## Directions for this task
Please put every line of the rows below into a JSON list of strings, one string per line, skipping blank lines. Leave the pictures out of the list.
• • • •
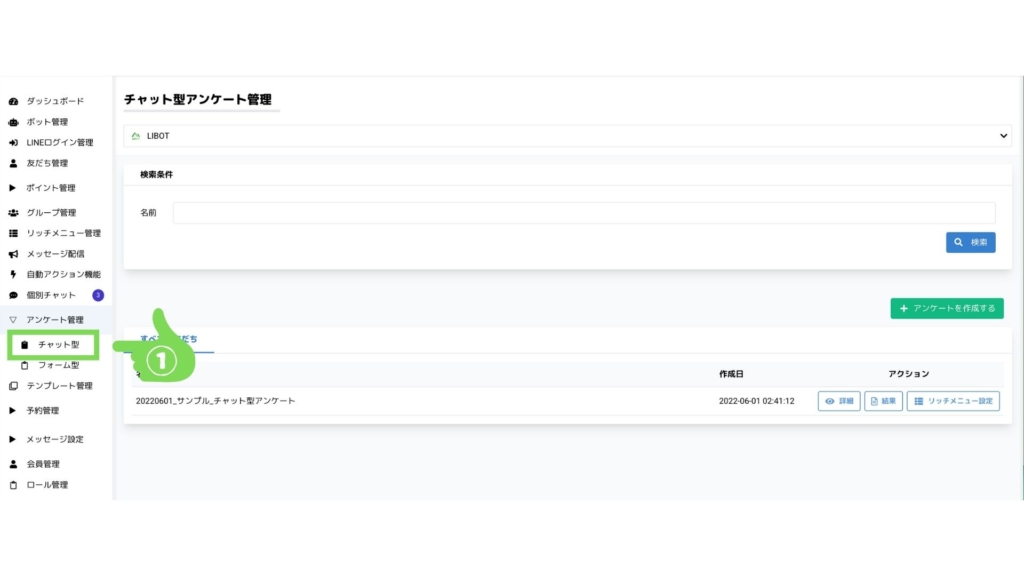Image resolution: width=1024 pixels, height=576 pixels.
Task: Click the LINE login management arrow icon
Action: [x=13, y=143]
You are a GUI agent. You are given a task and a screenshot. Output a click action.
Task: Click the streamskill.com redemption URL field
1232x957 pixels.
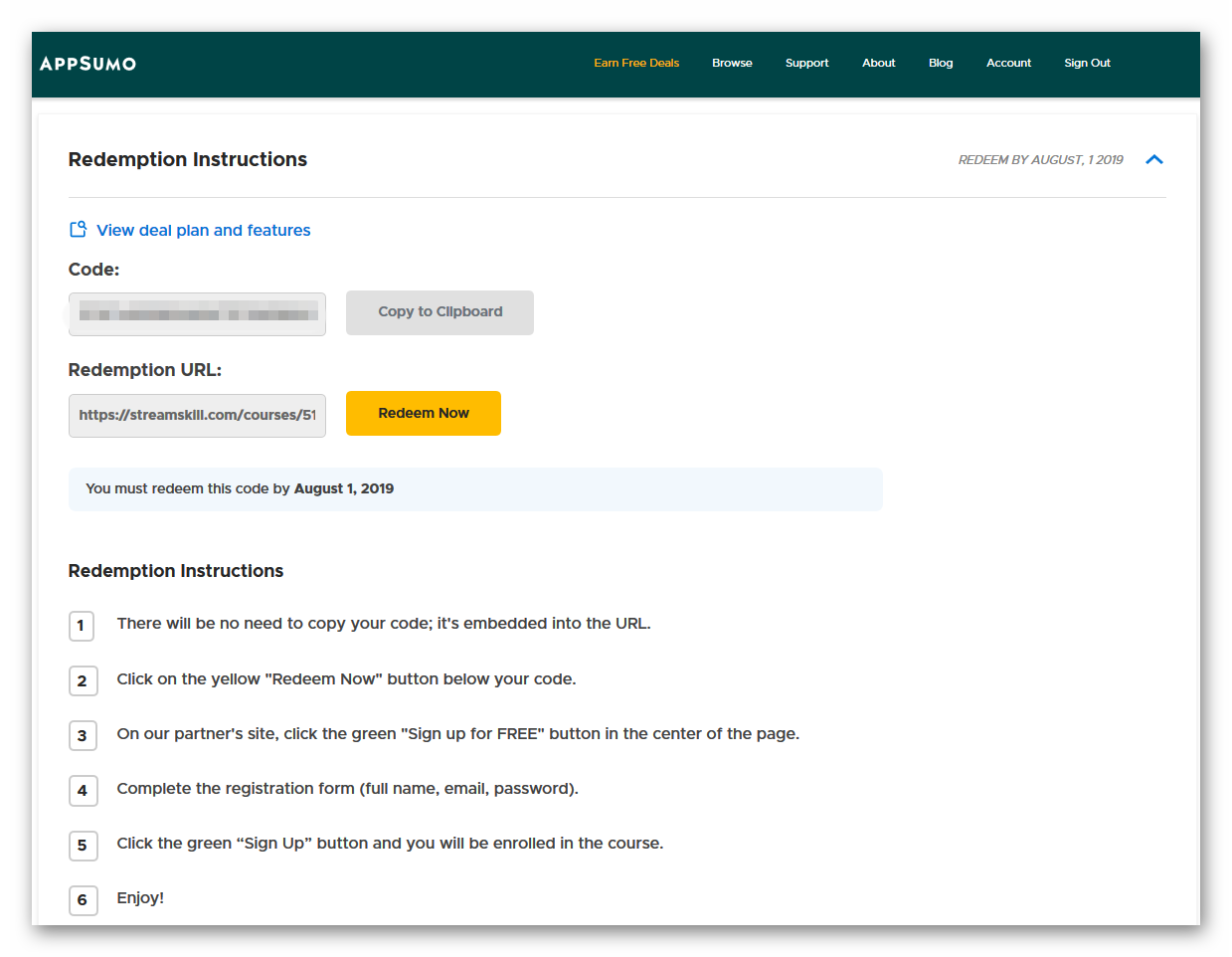[197, 415]
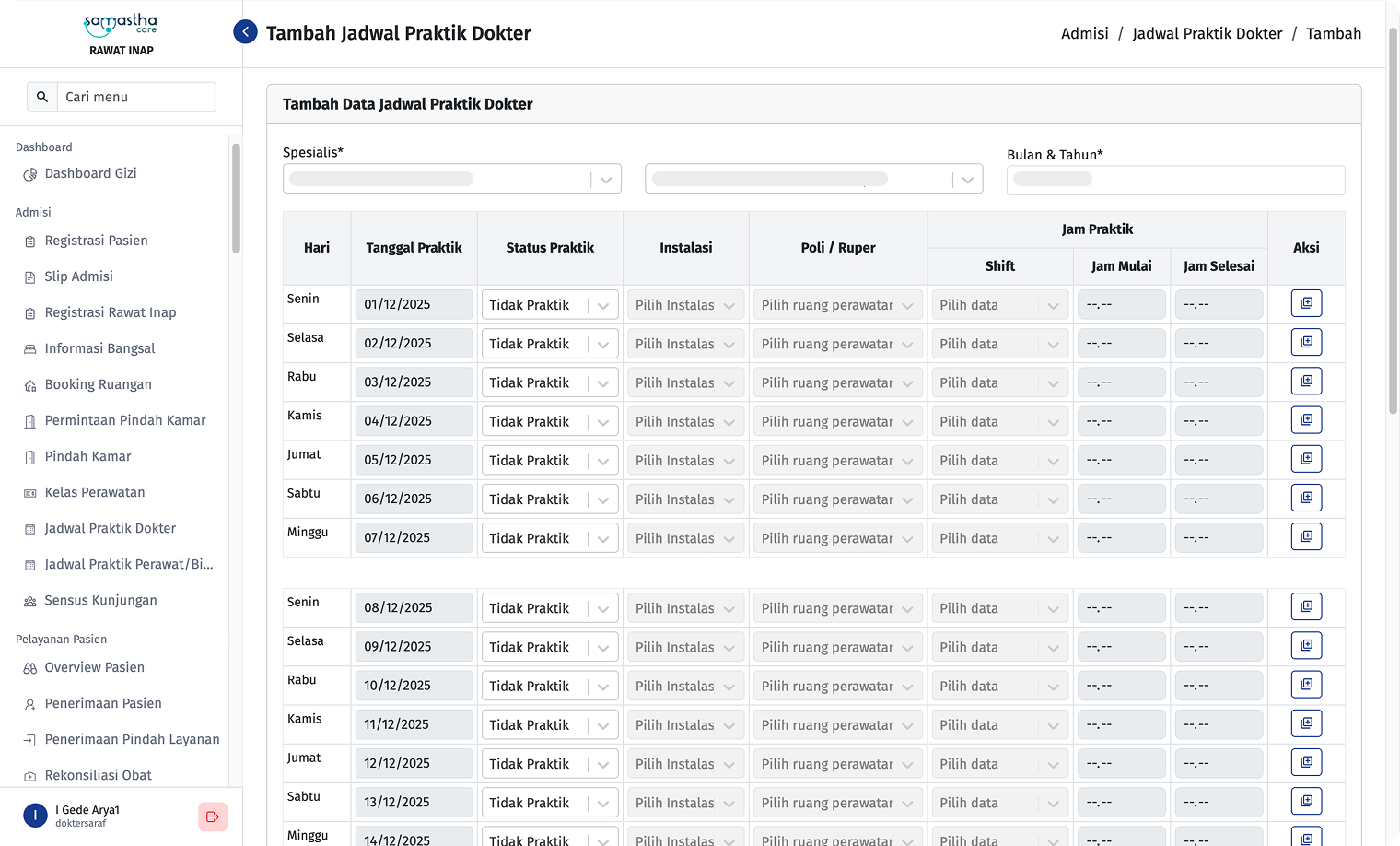Click the copy action icon for 01/12/2025
The width and height of the screenshot is (1400, 846).
[1306, 303]
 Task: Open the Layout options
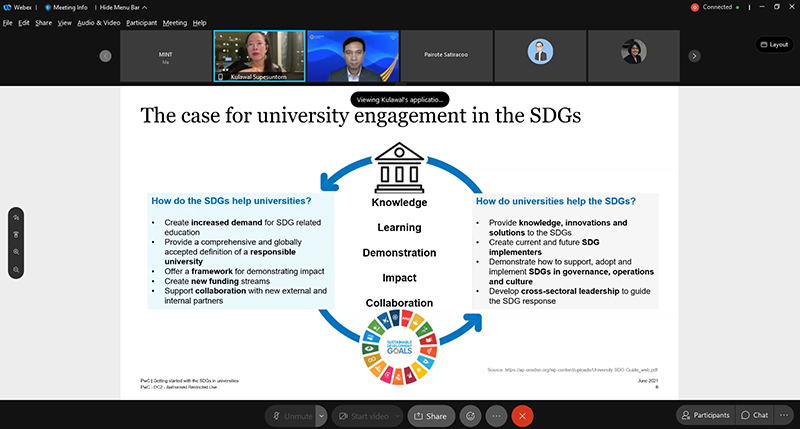click(773, 44)
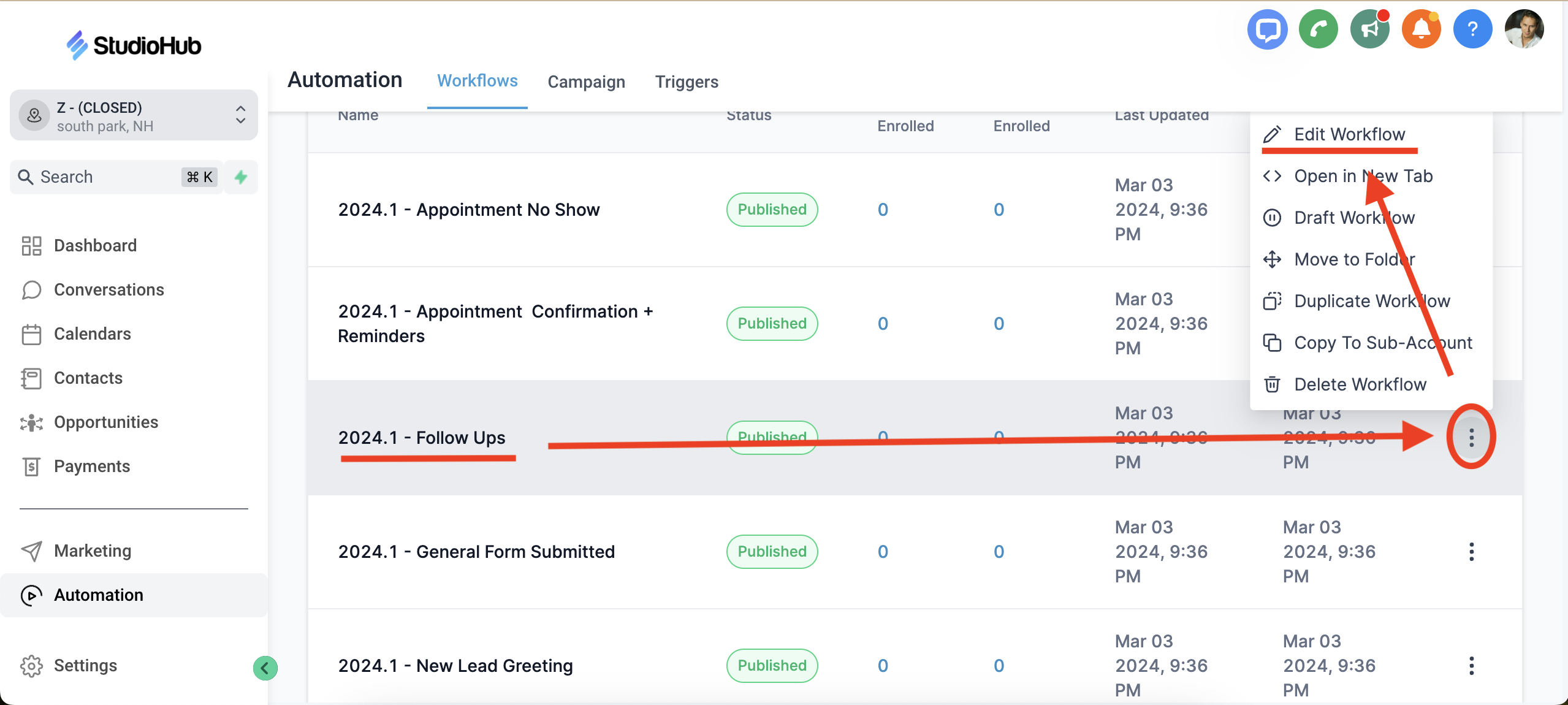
• • • •
## Exercise response
[
  "Image resolution: width=1024 pixels, height=576 pixels.",
  "Task: Click the LINE login management arrow icon",
  "Action: [x=13, y=143]",
  "You are a GUI agent. You are given a task and a screenshot. Output a click action.",
  "Task: Click the streamskill.com redemption URL field",
  "1232x957 pixels.",
  "[197, 415]",
  "Click the copy action icon for 01/12/2025",
  "The width and height of the screenshot is (1400, 846).",
  "[1306, 303]",
  " Task: Open the Layout options",
  "click(773, 44)"
]